この項目の答弁が、今回の私の質問に対する答弁の中で最もひどい答弁であると私は考えています。
「国がすでに調査をした上で決定しているから区はやらない」と答えているわけですが、国の言うことを鵜呑みにすることなく、国が言っていることが本当に現場の実態に即しているのか、声を聞いていくのが自治体の役割じゃないかと私は思うのです。

国がすでにやった調査は区としてはやらないなんて、地域主権には程遠い考え方です。

国がやった調査というのは、こちらの資料 の3,4ページにあるものです。(これは、社会保障審議会・介護給付費分科会の資料)

資料を見て分かるように、これは、厚労省からお金をもらって調査会社がおこなった調査結果です。一調査結果であることを考えれば、調査のしかた次第で違う結果が出るかもしれません。(もしかしたら、厚労省は、自分達が持っていきたい結論に近い調査をわざと引用している可能性だってないとはいえません)

だから、練馬区の介護の現場から改めて実態調査を行うのは十分意味があることだといえます。
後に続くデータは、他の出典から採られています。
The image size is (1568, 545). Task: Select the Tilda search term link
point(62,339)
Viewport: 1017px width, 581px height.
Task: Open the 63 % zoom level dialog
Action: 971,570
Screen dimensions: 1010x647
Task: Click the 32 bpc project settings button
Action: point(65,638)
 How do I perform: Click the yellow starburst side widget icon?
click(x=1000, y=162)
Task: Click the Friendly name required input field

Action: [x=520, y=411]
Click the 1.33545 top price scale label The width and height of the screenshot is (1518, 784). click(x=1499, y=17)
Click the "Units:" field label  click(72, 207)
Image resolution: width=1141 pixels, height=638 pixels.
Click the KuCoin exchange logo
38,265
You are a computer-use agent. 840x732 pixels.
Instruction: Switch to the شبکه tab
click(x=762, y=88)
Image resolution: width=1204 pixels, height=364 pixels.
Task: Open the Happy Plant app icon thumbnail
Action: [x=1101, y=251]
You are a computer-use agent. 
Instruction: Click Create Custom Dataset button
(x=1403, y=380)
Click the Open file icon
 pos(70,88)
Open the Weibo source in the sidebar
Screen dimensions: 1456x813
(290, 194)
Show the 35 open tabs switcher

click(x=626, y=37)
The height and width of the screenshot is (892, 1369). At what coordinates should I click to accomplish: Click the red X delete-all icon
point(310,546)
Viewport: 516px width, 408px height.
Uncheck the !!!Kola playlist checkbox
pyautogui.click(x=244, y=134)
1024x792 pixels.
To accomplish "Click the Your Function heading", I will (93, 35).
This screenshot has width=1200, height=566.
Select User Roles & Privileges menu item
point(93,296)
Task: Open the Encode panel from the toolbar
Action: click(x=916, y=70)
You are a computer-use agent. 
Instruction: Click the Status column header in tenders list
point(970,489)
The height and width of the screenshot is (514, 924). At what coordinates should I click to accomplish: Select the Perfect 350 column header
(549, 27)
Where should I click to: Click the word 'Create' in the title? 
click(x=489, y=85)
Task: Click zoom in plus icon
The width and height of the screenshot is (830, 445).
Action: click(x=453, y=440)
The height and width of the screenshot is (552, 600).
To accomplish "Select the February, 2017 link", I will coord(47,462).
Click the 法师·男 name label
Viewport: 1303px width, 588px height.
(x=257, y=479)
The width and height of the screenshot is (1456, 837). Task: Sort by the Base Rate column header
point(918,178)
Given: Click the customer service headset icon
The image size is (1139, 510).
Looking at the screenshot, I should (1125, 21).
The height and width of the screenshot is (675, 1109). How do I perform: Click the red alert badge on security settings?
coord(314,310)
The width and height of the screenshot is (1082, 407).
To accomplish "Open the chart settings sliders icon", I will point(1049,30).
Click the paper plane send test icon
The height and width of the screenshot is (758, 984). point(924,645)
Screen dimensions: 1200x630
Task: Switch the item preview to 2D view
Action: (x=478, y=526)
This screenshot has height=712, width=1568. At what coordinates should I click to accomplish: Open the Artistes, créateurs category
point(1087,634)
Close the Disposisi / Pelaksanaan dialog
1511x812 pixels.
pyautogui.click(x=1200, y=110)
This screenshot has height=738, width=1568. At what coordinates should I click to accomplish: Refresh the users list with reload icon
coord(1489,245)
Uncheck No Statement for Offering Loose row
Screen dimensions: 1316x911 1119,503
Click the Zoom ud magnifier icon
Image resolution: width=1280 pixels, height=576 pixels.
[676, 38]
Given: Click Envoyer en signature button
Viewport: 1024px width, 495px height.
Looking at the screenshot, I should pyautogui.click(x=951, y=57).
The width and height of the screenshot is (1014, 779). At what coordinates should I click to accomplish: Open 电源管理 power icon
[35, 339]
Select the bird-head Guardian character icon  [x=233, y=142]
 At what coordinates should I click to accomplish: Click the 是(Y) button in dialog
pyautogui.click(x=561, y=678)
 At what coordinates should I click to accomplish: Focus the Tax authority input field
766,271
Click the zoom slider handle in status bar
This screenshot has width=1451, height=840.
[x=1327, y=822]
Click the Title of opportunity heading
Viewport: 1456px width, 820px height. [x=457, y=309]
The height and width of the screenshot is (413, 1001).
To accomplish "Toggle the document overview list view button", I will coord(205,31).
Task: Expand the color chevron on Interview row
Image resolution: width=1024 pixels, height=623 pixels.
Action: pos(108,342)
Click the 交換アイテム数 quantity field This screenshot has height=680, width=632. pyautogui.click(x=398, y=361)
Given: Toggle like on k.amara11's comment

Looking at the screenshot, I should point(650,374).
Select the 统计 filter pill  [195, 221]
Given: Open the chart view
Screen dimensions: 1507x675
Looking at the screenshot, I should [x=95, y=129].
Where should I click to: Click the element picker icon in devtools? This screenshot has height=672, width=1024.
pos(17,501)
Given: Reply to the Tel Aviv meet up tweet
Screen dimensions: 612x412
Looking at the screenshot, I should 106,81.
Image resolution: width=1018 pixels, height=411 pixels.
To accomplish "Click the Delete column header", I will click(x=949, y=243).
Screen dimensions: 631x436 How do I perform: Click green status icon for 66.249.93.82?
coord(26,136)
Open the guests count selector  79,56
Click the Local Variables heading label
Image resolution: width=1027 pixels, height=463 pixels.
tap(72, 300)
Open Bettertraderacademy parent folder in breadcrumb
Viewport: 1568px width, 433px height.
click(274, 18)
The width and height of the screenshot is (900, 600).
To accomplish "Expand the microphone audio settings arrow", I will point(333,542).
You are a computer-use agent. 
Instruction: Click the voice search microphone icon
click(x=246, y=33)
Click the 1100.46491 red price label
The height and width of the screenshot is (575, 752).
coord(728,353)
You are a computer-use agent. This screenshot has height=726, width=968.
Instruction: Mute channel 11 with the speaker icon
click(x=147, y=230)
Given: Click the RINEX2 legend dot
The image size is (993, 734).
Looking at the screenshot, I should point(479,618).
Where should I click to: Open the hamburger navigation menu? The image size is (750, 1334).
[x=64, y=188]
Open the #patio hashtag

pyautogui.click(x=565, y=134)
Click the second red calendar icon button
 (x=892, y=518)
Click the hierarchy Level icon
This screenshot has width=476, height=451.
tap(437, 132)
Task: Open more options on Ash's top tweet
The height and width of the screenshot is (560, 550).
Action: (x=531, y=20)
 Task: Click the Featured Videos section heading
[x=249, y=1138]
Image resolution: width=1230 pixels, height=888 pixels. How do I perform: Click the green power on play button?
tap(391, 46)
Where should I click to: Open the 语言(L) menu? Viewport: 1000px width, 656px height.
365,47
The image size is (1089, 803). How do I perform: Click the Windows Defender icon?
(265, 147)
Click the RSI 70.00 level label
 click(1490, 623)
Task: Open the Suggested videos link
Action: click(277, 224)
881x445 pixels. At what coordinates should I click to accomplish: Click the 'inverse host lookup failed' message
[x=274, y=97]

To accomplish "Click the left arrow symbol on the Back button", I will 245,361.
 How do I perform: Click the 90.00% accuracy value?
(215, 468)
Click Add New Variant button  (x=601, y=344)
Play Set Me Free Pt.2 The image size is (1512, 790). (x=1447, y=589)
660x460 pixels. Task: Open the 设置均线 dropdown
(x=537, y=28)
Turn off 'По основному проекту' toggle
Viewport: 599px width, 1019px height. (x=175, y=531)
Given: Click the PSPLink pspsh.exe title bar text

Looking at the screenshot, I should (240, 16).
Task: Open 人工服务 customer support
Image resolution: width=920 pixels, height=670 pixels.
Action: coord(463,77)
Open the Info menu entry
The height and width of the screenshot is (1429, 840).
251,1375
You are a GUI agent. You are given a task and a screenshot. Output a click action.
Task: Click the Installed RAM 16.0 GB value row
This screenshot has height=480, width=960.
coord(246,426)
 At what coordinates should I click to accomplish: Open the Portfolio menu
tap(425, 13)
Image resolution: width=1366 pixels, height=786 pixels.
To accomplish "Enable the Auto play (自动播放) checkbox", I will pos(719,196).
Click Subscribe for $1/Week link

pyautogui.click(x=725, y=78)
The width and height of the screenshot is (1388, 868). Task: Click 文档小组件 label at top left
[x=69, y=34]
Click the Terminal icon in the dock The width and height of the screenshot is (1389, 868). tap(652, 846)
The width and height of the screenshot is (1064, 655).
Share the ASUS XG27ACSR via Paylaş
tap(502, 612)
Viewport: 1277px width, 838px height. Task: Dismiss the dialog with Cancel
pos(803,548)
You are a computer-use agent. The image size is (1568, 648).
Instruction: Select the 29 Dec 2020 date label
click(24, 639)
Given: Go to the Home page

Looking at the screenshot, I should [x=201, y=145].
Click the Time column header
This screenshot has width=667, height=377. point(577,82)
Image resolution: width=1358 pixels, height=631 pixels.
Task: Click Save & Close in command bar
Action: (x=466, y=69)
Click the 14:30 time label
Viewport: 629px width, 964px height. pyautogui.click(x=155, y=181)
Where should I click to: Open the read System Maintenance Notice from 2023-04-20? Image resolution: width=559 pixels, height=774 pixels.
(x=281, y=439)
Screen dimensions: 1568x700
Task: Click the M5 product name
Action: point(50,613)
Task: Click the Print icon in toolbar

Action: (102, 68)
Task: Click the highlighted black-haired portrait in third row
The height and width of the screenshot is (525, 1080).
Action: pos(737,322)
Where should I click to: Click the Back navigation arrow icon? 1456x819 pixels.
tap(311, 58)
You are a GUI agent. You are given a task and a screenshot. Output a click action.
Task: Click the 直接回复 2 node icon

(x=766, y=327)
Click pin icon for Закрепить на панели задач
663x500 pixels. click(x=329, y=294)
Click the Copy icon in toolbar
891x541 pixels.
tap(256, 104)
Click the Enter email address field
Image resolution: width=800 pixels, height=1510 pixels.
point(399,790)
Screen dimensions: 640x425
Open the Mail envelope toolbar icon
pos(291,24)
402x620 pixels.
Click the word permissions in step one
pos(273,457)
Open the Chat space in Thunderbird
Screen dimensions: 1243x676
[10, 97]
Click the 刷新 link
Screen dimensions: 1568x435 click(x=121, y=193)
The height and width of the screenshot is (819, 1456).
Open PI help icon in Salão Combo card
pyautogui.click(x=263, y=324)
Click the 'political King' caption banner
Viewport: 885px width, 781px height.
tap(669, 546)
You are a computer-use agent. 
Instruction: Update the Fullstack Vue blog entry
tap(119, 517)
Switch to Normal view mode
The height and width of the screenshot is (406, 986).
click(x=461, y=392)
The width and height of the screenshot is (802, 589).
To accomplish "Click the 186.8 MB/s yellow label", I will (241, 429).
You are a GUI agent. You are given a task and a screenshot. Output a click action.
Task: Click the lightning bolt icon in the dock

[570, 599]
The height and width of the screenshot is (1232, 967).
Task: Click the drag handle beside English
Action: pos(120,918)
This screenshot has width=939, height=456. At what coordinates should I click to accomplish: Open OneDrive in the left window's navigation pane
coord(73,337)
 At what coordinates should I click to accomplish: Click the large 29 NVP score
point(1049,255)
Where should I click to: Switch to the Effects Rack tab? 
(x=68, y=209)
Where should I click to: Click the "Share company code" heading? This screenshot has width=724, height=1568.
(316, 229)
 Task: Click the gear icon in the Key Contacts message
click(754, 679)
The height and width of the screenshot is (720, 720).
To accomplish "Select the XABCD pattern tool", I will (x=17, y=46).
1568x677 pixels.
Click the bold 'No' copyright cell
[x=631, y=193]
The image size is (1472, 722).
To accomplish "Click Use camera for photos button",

また、この資料の中には「生活援助については複数行為を組み合わせて行われることが多いが、一つの行為は15分未満ですむ場合もあり、組み合わせによっては30~40分程度になる。」と書かれており、これが「生活援助は45分でいいだろう」という根拠になっています。

でも、よく読めば、「一つの行為が15分ではすまない場合」も「組み合わせによっては30~40分程度になるけどもっと長くなる場合だってある」と言っているということも分かります。

「45分を過ぎたって、サービス提供してはいけないわけではない」と国は言うのでしょうが、45分以上を過ぎれば1時間やろうが2時間やろうがまったく報酬は増えないのだから、事業所ができるわけがありません。


区にはもっと保険者としての自覚を持って、高齢者の生活の実態を見てほしいものです。